Piłkarz Manchesteru City Joao Cancelo nie przyszedł do ponad dwóch milionów fanów na Instagramie z dobrymi informacjami. Według relacji zawodnika został on pobity przez czterech mężczyzn, których w swojej relacji nazywa „tchórzami”.
Cancelo ma obitą twarz. „Tak to się kończy, kiedy stawiasz opór”
„Niestety zostałem dzisiaj zaatakowany przez czterech tchórzy. Skrzywdzili mnie i próbowali skrzywdzić moją rodzinę” – napisał na instastory piłkarz Manchesteru City. „Tak to się kończy, kiedy stawiasz opór” – opisał obecny wygląd swojej twarzy Portugalczyk. Opisy zresztą nie były potrzebne, by zobaczyć skalę uszczerbku na zdrowiu, ponieważ zawodnik dołączył do tekstu zdjęcie twarzy.

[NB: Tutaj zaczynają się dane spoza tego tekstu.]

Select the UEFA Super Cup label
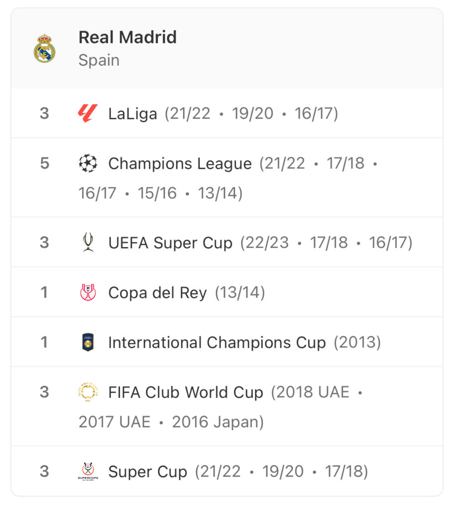This screenshot has height=510, width=456. click(x=170, y=243)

„Zdołali zabrać całą moją biżuterię i zostawić mnie z twarzą w takim stanie. Nie wiem, skąd biorą się ludzie tak podli, jak tamci” – napisał jeszcze Cancelo. Zaznaczył, że najważniejszy dla niego rodzina, a ta na szczęście ma się teraz w porządku. „Po tylu przeszkodach, które w życiu pokonałem ta jest po prostu kolejną do przeskoczenia. Solidny i silny jak zawsze”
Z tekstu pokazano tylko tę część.